Гроза Византии (сборник) - стр. 26
Естественно, что в Византии верили в чудотворные иконы, так как учение религии признает в них действительную силу. Но характерно то, что в Византии чудеса, творимые иконами, могли иметь силу судебного доказательства. П. Безобразов указывает на один случай подобного рода, ставший известным только тогда, когда он открыл в одной рукописи ватиканской библиотеки интереснейший протокол.
В одном из главных константинопольских храмов, Влахернском, была икона Божией Матери, обладавшая особенным чудодейственным свойством. Она находилась на правой стороне иконостаса и была задрапирована куском материи, как до сих пор, по древнему обычаю, драпируются иконы в Греции. В обыкновенное время драпировка вполне закрывала лик Богородицы, по субботам, во время утрени, она внезапно раскрывалась или поднималась кверху, и молящимся являлся скрытый лик Божией Матери. Чудо это называлось обычным и свершалось еженедельно, но, кроме того, оно могло явиться по какому-нибудь особенному поводу и в другое время. Выступая в поход, императоры имели обыкновение помолиться во Влахернской церкви, и, когда при этом не свершалось чуда, они считали это за дурное предзнаменование. Так, например, царь Алексей Комнен решил начать поход против Боэмунда Тарентского 1 ноября 1107 года, но испугался, потому что Влахернская Божия Матерь не явила обычного чуда, когда он выходил из храма. Он принял это за зловещий признак и решил подождать четыре дня; затем он отправился вновь во Влахернский храм; после его усердной молитвы чудо свершилось, и он вышел из церкви уверенный в победе.

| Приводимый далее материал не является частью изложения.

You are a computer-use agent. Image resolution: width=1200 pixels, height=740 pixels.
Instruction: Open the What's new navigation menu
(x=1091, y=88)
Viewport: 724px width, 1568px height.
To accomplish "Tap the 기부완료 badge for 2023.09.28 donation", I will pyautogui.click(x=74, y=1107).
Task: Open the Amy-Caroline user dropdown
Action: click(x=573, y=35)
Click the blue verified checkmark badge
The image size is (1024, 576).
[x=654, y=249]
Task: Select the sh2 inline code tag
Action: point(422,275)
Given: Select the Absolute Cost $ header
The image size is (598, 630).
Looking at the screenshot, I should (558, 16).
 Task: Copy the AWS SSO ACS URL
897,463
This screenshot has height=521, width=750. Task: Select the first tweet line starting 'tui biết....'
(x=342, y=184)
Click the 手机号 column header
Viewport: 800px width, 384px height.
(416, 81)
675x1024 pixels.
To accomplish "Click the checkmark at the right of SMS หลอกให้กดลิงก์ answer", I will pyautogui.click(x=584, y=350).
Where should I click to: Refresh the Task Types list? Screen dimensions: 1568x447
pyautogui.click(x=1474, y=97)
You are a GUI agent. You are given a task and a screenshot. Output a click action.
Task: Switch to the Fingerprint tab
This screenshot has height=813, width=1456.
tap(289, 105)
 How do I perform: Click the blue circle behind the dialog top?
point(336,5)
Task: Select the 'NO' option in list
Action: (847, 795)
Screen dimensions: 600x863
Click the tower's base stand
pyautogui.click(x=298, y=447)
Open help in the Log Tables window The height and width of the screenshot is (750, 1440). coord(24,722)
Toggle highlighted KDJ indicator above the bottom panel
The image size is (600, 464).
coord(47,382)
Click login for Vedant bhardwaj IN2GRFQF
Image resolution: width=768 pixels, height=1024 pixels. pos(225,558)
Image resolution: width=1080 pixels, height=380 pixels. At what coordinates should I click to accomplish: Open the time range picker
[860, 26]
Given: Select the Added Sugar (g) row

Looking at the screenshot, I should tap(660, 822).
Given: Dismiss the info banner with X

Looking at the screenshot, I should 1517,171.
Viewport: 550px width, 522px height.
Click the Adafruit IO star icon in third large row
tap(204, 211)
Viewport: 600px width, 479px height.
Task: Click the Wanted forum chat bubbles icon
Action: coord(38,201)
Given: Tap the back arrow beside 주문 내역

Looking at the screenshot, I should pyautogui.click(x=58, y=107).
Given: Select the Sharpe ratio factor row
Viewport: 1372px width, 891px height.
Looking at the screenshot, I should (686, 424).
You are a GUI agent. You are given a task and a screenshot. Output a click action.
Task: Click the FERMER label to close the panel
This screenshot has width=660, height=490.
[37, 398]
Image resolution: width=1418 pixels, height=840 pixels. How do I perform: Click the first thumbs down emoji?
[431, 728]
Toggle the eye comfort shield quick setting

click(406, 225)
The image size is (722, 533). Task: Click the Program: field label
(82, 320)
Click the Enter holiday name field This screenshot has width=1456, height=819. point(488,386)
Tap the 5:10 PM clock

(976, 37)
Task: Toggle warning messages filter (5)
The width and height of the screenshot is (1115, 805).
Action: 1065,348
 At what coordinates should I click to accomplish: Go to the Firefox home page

Один гражданский иск был решен однажды на основании такого чуда. Воевода Лев Мандал поспорил с Каллийским монастырем, кому должна принадлежать мельница, стоявшая на границе их владений. Судились они несколько раз, и судьи присуждали мельницу то одной стороне, то другой, потому что ни у воеводы, ни у монастыря не было в руках надлежащих документов. Последний раз, когда они судились, судья поставил владеть им мельницей сообща, но это давало повод к массе пререканий, никого не удовлетворяло, и они порешили покончить дело без суда, полюбовно. Думали, думали и рассудили сделать так: рано поутру отправиться обеим сторонам во Влахернский храм, стать против чудотворной иконы Богородицы и молить ее быть судьею в их деле. А саму тяжбу решить таким способом: если завеса на иконе останется неподвижною, признать, что дело выиграли монахи, если же она задвигается, и, следовательно, чудо свершится, признать, что прав воевода. На этом основании воевода и монахи написали форменный договор, который они во всяком случае обязаны были исполнить. Как условились, так и сделали.
Обе стороны пришли во Влахернский храм, стали против иконы, молились со слезами и ожидали решения своей участи в зависимости от того, придет в движение или нет завеса на иконе. Прождали некоторое время, завеса оставалась неподвижною. Это было сочтено за решение и окончание дела. Монахи радовались своей победе, а воевода стоял опечаленный, осужденный судом Божиим. Воевода собирался уже передать монахам письменное удостоверение, что признает себя осужденным и отказывается от права владеть половиною мельницы, как вдруг завеса на иконе Божией Матери поднялась. Дело приняло иной оборот: радовавшиеся опечалились, а опечаленный преисполнился радости и удовольствия. Монахи стали говорить, что чудо свершилось слишком поздно, что чудо свершилось не в то время, когда молились стороны, а тогда, когда воевода признал монастырь владельцем мельницы, они говорили, что чудо указывает на их правоту и явилось как знак согласия на то, что хотел сделать воевода, собиравшийся в эту минуту отказаться от своих прав на мельницу. Спор, однако, продолжался, и дело было доведено до императора Михаила Дуки; он приказал Пселлу разобрать тяжбу и написать протокол и судебный приговор. Надо было оформить этот оригинальный процесс, подыскать статьи закона, поставить все это на юридическую почву. Такому тонкому диалектику, как Пселл, сделать это было нетрудно. Прежде всего желательно было решить эту тяжбу окончательно и устранить всякий повод к новому ее пересмотру. Поэтому соглашение сторон было понято таким образом, что они обратились к третейскому суду. Третейский суд признавался законами; и притом против него нельзя было апеллировать. Следовательно, знамение чудотворной иконы должно рассматривать, как приговор третейского судьи. В чью же пользу клонится этот приговор? Очевидно, в пользу воеводы. Он выиграл процесс, потому что чудо явилось, возражение же монахов, будто чудо явилось слишком поздно, когда они собирались уходить из церкви, ничего не доказывает: в условии не было сказано, когда ждать чудесного знамения и сколько стоять в церкви. На этом основании было издано судебное постановление, подписанное надлежащими властями. Оно послужило воеводе оправдательным документом и давало ему право владеть спорной мельницей.